### To do:
- A) Using the text on Obadiah, decide whether each statement agrees with it: (i) The Talmud says Obadiah descended from Eliphaz, the friend of Job. (ii) Obadiah was chosen to prophesy against Edom because he was an Israelite. (iii) Esau was raised by Ahab and Jezebel. Answer yes or no for each, and quote the words of the text that decide it.
- B) From the text on Obadiah, return word for word the part between "For one of the" and "their good deeds.", inclusive.

--- Text excerpt Enclosed Below ---

See also Book of Obadiah.
For the Khazar ruler, see Obadiah (Khazar).
For one of the 25 Islands described in the 2002 book by Clive Barker, see Abarat.

Obadiah (עֹבַדְיָה "Servant of the LORD", Standard Hebrew ʿOvadia, Tiberian Hebrew ʿŌḇaḏyāh, Vulgate Abdias) is the name of many people mentioned in the Hebrew Bible, the Old Testament.

[edit] Prophet Obadiah in rabbinic tradition

According to the Talmud, Obadiah is said to have been a descendant of Eliphaz, the friend of Job. He is identified with the Obadiah who prophesied against Edom. It is said that he was chosen to prophesy against Edom because he was himself an Edomite. Moreover, having lived with two such godless persons as Ahab and Jezebel without learning to act as they did, he seemed the most suitable person to prophesy against Esau (Edom), who, having been brought up by two pious persons, Isaac and Rebekah, had not learned to imitate their good deeds.

--- End of Enclosed Text excerpt ---
--- Stored data Enclosed Below ---

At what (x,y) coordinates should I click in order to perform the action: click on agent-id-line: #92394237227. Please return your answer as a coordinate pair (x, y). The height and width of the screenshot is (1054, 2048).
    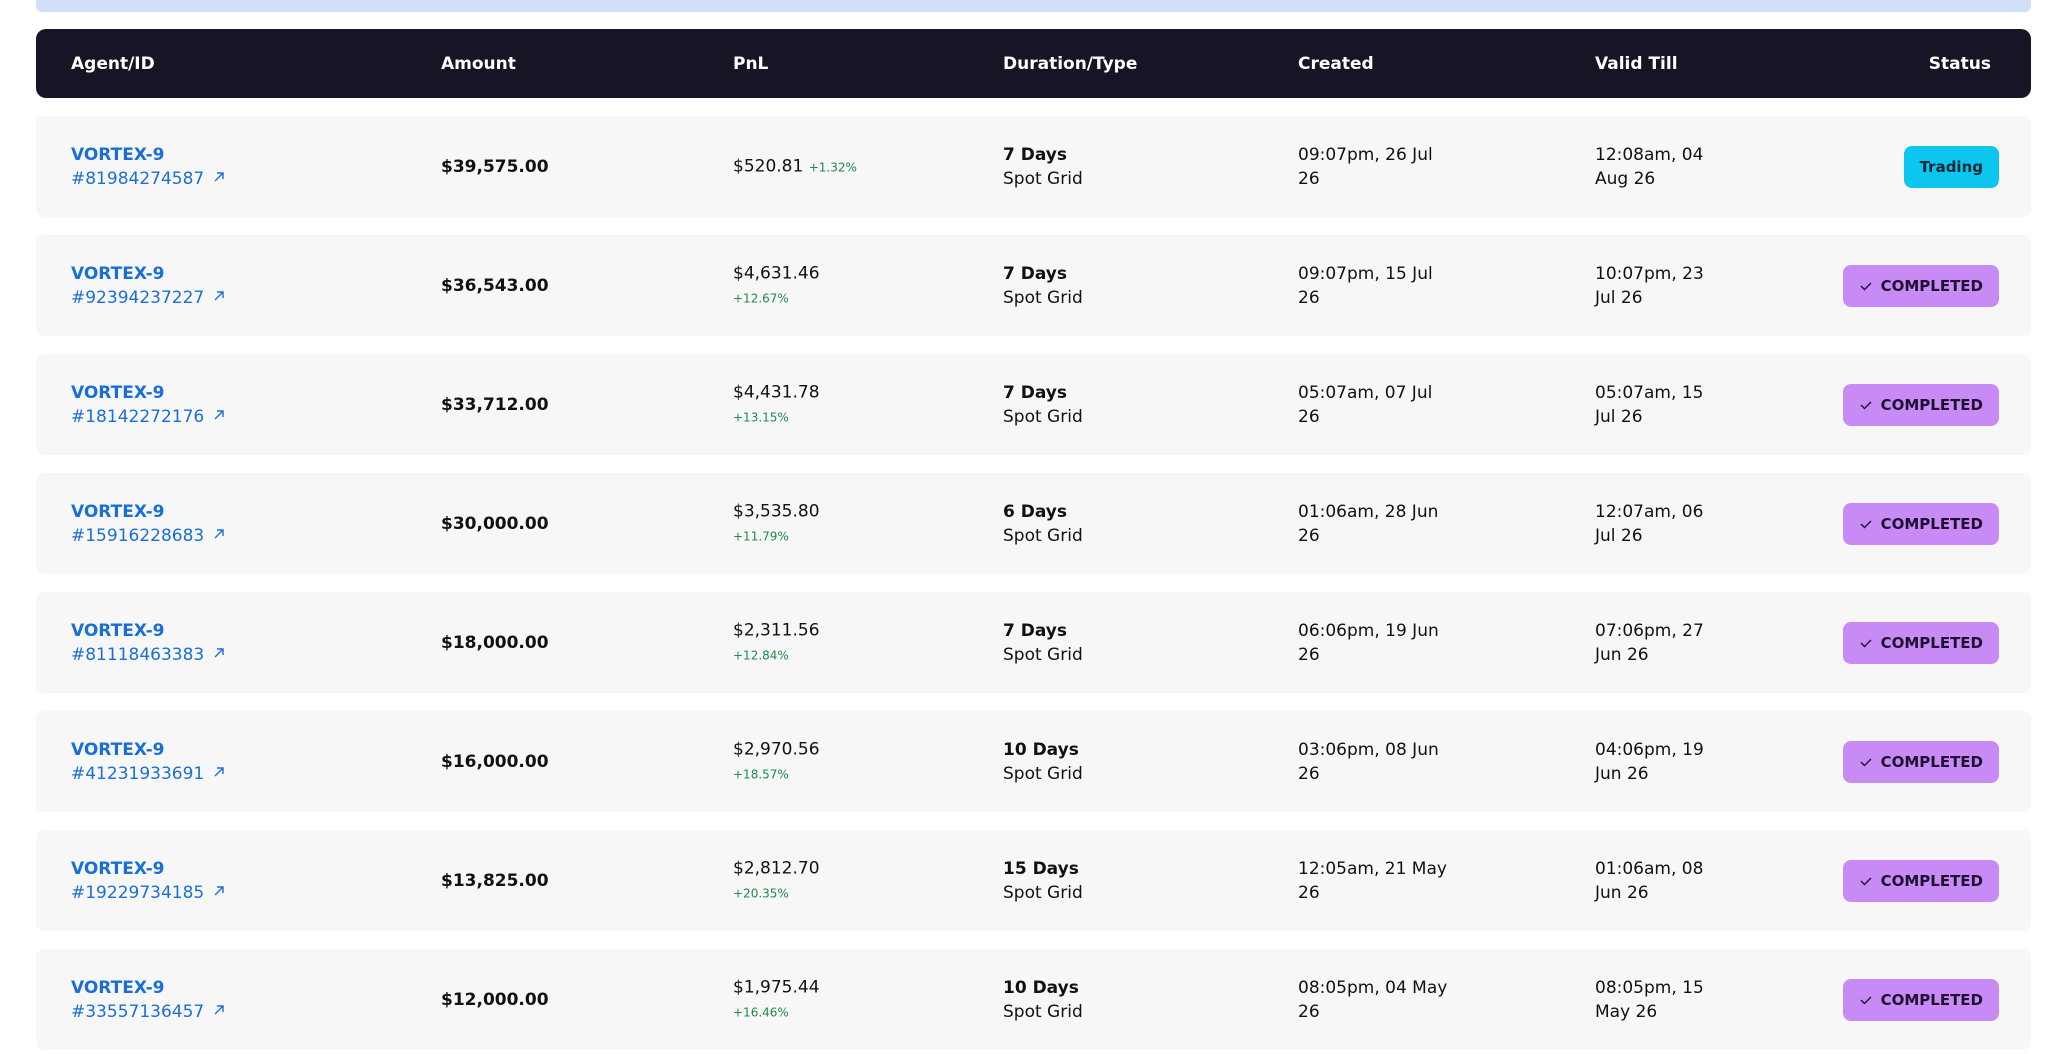
    Looking at the image, I should click on (148, 298).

--- End of Enclosed Stored data ---

### Per-task outputs:
- A)
(i) Yes: "Obadiah is said to have been a descendant of Eliphaz, the friend of Job."
(ii) No: "he was chosen to prophesy against Edom because he was himself an Edomite."
(iii) No: "having been brought up by two pious persons, Isaac and Rebekah"

- B)
For one of the 25 Islands described in the 2002 book by Clive Barker, see Abarat.

Obadiah (עֹבַדְיָה "Servant of the LORD", Standard Hebrew ʿOvadia, Tiberian Hebrew ʿŌḇaḏyāh, Vulgate Abdias) is the name of many people mentioned in the Hebrew Bible, the Old Testament.

[edit] Prophet Obadiah in rabbinic tradition

According to the Talmud, Obadiah is said to have been a descendant of Eliphaz, the friend of Job. He is identified with the Obadiah who prophesied against Edom. It is said that he was chosen to prophesy against Edom because he was himself an Edomite. Moreover, having lived with two such godless persons as Ahab and Jezebel without learning to act as they did, he seemed the most suitable person to prophesy against Esau (Edom), who, having been brought up by two pious persons, Isaac and Rebekah, had not learned to imitate their good deeds.